Problem statement: Reproduce the following data verbatim, with every line kept precisely as it appears.

··· Dataset extract

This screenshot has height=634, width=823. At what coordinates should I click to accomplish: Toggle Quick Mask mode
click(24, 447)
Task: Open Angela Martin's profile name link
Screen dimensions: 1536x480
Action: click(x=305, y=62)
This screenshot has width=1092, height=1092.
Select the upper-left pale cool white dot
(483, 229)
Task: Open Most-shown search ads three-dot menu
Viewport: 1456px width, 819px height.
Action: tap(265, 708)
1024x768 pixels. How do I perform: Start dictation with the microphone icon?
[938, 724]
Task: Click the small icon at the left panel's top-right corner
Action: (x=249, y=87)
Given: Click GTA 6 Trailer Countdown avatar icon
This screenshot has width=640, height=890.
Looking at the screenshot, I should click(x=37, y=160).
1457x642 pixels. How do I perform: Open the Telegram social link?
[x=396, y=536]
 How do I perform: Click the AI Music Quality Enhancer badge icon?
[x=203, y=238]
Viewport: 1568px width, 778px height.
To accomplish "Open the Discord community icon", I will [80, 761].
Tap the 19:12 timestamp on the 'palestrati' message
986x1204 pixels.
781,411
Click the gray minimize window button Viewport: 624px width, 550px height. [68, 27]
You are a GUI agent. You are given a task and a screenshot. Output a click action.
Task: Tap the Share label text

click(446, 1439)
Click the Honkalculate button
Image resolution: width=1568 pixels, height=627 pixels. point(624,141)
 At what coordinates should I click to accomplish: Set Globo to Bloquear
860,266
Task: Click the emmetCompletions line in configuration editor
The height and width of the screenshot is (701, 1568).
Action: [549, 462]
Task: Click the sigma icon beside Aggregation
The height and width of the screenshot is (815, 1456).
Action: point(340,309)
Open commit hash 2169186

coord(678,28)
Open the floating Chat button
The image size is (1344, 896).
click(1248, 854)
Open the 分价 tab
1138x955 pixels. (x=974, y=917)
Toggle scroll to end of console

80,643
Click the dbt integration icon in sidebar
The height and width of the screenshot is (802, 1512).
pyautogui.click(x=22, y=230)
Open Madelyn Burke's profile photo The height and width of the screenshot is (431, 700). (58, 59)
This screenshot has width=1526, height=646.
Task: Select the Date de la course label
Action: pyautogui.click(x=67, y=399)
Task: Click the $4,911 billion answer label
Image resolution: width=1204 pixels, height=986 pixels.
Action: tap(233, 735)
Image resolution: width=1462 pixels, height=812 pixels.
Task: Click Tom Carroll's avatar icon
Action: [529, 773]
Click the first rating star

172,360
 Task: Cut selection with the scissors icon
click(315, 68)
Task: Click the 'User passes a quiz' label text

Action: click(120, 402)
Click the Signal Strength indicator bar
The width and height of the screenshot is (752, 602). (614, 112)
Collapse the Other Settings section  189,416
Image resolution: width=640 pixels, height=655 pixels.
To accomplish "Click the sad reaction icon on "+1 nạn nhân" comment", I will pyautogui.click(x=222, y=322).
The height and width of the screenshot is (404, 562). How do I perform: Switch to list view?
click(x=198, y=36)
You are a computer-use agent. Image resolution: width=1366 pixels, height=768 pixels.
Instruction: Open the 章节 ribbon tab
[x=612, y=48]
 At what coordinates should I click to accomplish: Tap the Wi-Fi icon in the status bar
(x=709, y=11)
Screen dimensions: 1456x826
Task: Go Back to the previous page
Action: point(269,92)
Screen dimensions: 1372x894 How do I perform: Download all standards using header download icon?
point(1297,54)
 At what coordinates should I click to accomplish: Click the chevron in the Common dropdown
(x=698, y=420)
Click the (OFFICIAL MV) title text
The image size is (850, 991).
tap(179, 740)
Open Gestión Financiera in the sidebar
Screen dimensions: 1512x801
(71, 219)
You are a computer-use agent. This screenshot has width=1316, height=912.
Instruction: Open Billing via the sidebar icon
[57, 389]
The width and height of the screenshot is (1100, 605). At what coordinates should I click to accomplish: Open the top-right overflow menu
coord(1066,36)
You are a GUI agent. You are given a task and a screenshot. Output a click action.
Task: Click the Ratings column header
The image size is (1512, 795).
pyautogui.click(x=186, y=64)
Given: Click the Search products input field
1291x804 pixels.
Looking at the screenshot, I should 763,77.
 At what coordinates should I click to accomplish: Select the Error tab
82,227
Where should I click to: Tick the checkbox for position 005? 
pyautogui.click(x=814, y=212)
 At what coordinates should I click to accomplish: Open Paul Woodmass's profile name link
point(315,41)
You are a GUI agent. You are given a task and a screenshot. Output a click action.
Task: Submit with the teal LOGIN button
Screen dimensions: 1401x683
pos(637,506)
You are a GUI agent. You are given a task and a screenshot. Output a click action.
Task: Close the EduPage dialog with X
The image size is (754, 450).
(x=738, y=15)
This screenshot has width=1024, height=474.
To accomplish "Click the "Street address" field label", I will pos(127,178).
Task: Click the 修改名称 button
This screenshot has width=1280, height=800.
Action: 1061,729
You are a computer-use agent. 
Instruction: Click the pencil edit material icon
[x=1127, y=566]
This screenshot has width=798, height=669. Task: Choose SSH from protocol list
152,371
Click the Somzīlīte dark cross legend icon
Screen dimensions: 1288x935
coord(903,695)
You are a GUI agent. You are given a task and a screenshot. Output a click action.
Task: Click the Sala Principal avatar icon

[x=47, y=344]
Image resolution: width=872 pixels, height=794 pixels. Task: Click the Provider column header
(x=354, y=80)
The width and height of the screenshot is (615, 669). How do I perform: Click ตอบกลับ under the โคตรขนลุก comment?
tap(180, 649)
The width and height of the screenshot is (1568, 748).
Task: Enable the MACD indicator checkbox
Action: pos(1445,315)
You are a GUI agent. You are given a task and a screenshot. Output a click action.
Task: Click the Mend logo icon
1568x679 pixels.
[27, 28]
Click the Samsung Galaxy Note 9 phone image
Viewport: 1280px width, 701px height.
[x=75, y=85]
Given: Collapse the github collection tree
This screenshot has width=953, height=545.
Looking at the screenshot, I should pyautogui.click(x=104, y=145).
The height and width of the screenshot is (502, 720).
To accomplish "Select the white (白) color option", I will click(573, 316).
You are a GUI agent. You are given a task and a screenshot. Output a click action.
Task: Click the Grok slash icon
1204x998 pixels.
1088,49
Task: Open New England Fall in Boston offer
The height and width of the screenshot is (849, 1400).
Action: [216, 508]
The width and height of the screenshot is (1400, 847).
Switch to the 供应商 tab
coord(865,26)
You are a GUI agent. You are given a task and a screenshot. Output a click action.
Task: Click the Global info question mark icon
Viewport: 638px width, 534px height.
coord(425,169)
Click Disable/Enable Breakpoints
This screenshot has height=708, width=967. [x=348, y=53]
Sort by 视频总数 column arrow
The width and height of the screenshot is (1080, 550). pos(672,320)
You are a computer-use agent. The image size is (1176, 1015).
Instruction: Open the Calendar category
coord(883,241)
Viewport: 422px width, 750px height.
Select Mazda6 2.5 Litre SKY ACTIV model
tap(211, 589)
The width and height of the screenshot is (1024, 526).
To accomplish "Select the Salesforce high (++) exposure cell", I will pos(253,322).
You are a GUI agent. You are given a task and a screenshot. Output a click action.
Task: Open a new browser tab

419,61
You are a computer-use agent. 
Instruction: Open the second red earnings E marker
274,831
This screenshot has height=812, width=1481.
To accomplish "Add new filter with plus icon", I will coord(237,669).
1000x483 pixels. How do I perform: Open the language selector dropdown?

······

Full response:
This screenshot has height=634, width=823. At what coordinates should I click to accomplish: Toggle Quick Mask mode
click(24, 447)
Task: Open Angela Martin's profile name link
Screen dimensions: 1536x480
Action: click(x=305, y=62)
This screenshot has width=1092, height=1092.
Select the upper-left pale cool white dot
(483, 229)
Task: Open Most-shown search ads three-dot menu
Viewport: 1456px width, 819px height.
Action: tap(265, 708)
1024x768 pixels. How do I perform: Start dictation with the microphone icon?
[938, 724]
Task: Click the small icon at the left panel's top-right corner
Action: (x=249, y=87)
Given: Click GTA 6 Trailer Countdown avatar icon
This screenshot has width=640, height=890.
Looking at the screenshot, I should click(x=37, y=160).
1457x642 pixels. How do I perform: Open the Telegram social link?
[x=396, y=536]
 How do I perform: Click the AI Music Quality Enhancer badge icon?
[x=203, y=238]
Viewport: 1568px width, 778px height.
To accomplish "Open the Discord community icon", I will [80, 761].
Tap the 19:12 timestamp on the 'palestrati' message
986x1204 pixels.
781,411
Click the gray minimize window button Viewport: 624px width, 550px height. [68, 27]
You are a GUI agent. You are given a task and a screenshot. Output a click action.
Task: Tap the Share label text

click(446, 1439)
Click the Honkalculate button
Image resolution: width=1568 pixels, height=627 pixels. point(624,141)
 At what coordinates should I click to accomplish: Set Globo to Bloquear
860,266
Task: Click the emmetCompletions line in configuration editor
The height and width of the screenshot is (701, 1568).
Action: [549, 462]
Task: Click the sigma icon beside Aggregation
The height and width of the screenshot is (815, 1456).
Action: point(340,309)
Open commit hash 2169186

coord(678,28)
Open the floating Chat button
The image size is (1344, 896).
click(1248, 854)
Open the 分价 tab
1138x955 pixels. (x=974, y=917)
Toggle scroll to end of console

80,643
Click the dbt integration icon in sidebar
The height and width of the screenshot is (802, 1512).
pyautogui.click(x=22, y=230)
Open Madelyn Burke's profile photo The height and width of the screenshot is (431, 700). (58, 59)
This screenshot has width=1526, height=646.
Task: Select the Date de la course label
Action: pyautogui.click(x=67, y=399)
Task: Click the $4,911 billion answer label
Image resolution: width=1204 pixels, height=986 pixels.
Action: tap(233, 735)
Image resolution: width=1462 pixels, height=812 pixels.
Task: Click Tom Carroll's avatar icon
Action: [529, 773]
Click the first rating star

172,360
 Task: Cut selection with the scissors icon
click(315, 68)
Task: Click the 'User passes a quiz' label text

Action: click(120, 402)
Click the Signal Strength indicator bar
The width and height of the screenshot is (752, 602). (614, 112)
Collapse the Other Settings section  189,416
Image resolution: width=640 pixels, height=655 pixels.
To accomplish "Click the sad reaction icon on "+1 nạn nhân" comment", I will pyautogui.click(x=222, y=322).
The height and width of the screenshot is (404, 562). How do I perform: Switch to list view?
click(x=198, y=36)
You are a computer-use agent. Image resolution: width=1366 pixels, height=768 pixels.
Instruction: Open the 章节 ribbon tab
[x=612, y=48]
 At what coordinates should I click to accomplish: Tap the Wi-Fi icon in the status bar
(x=709, y=11)
Screen dimensions: 1456x826
Task: Go Back to the previous page
Action: point(269,92)
Screen dimensions: 1372x894 How do I perform: Download all standards using header download icon?
point(1297,54)
 At what coordinates should I click to accomplish: Click the chevron in the Common dropdown
(x=698, y=420)
Click the (OFFICIAL MV) title text
The image size is (850, 991).
tap(179, 740)
Open Gestión Financiera in the sidebar
Screen dimensions: 1512x801
(71, 219)
You are a computer-use agent. This screenshot has width=1316, height=912.
Instruction: Open Billing via the sidebar icon
[57, 389]
The width and height of the screenshot is (1100, 605). At what coordinates should I click to accomplish: Open the top-right overflow menu
coord(1066,36)
You are a GUI agent. You are given a task and a screenshot. Output a click action.
Task: Click the Ratings column header
The image size is (1512, 795).
pyautogui.click(x=186, y=64)
Given: Click the Search products input field
1291x804 pixels.
Looking at the screenshot, I should 763,77.
 At what coordinates should I click to accomplish: Select the Error tab
82,227
Where should I click to: Tick the checkbox for position 005? 
pyautogui.click(x=814, y=212)
 At what coordinates should I click to accomplish: Open Paul Woodmass's profile name link
point(315,41)
You are a GUI agent. You are given a task and a screenshot. Output a click action.
Task: Submit with the teal LOGIN button
Screen dimensions: 1401x683
pos(637,506)
You are a GUI agent. You are given a task and a screenshot. Output a click action.
Task: Close the EduPage dialog with X
The image size is (754, 450).
(x=738, y=15)
This screenshot has width=1024, height=474.
To accomplish "Click the "Street address" field label", I will pos(127,178).
Task: Click the 修改名称 button
This screenshot has width=1280, height=800.
Action: 1061,729
You are a computer-use agent. 
Instruction: Click the pencil edit material icon
[x=1127, y=566]
This screenshot has width=798, height=669. Task: Choose SSH from protocol list
152,371
Click the Somzīlīte dark cross legend icon
Screen dimensions: 1288x935
coord(903,695)
You are a GUI agent. You are given a task and a screenshot. Output a click action.
Task: Click the Sala Principal avatar icon

[x=47, y=344]
Image resolution: width=872 pixels, height=794 pixels. Task: Click the Provider column header
(x=354, y=80)
The width and height of the screenshot is (615, 669). How do I perform: Click ตอบกลับ under the โคตรขนลุก comment?
tap(180, 649)
The width and height of the screenshot is (1568, 748).
Task: Enable the MACD indicator checkbox
Action: pos(1445,315)
You are a GUI agent. You are given a task and a screenshot. Output a click action.
Task: Click the Mend logo icon
1568x679 pixels.
[27, 28]
Click the Samsung Galaxy Note 9 phone image
Viewport: 1280px width, 701px height.
[x=75, y=85]
Given: Collapse the github collection tree
This screenshot has width=953, height=545.
Looking at the screenshot, I should pyautogui.click(x=104, y=145).
The height and width of the screenshot is (502, 720).
To accomplish "Select the white (白) color option", I will click(573, 316).
You are a GUI agent. You are given a task and a screenshot. Output a click action.
Task: Click the Grok slash icon
1204x998 pixels.
1088,49
Task: Open New England Fall in Boston offer
The height and width of the screenshot is (849, 1400).
Action: [216, 508]
The width and height of the screenshot is (1400, 847).
Switch to the 供应商 tab
coord(865,26)
You are a GUI agent. You are given a task and a screenshot. Output a click action.
Task: Click the Global info question mark icon
Viewport: 638px width, 534px height.
coord(425,169)
Click Disable/Enable Breakpoints
This screenshot has height=708, width=967. [x=348, y=53]
Sort by 视频总数 column arrow
The width and height of the screenshot is (1080, 550). pos(672,320)
You are a computer-use agent. The image size is (1176, 1015).
Instruction: Open the Calendar category
coord(883,241)
Viewport: 422px width, 750px height.
Select Mazda6 2.5 Litre SKY ACTIV model
tap(211, 589)
The width and height of the screenshot is (1024, 526).
To accomplish "Select the Salesforce high (++) exposure cell", I will pos(253,322).
You are a GUI agent. You are given a task and a screenshot. Output a click action.
Task: Open a new browser tab

419,61
You are a computer-use agent. 
Instruction: Open the second red earnings E marker
274,831
This screenshot has height=812, width=1481.
To accomplish "Add new filter with plus icon", I will coord(237,669).
1000x483 pixels. How do I perform: Open the language selector dropdown?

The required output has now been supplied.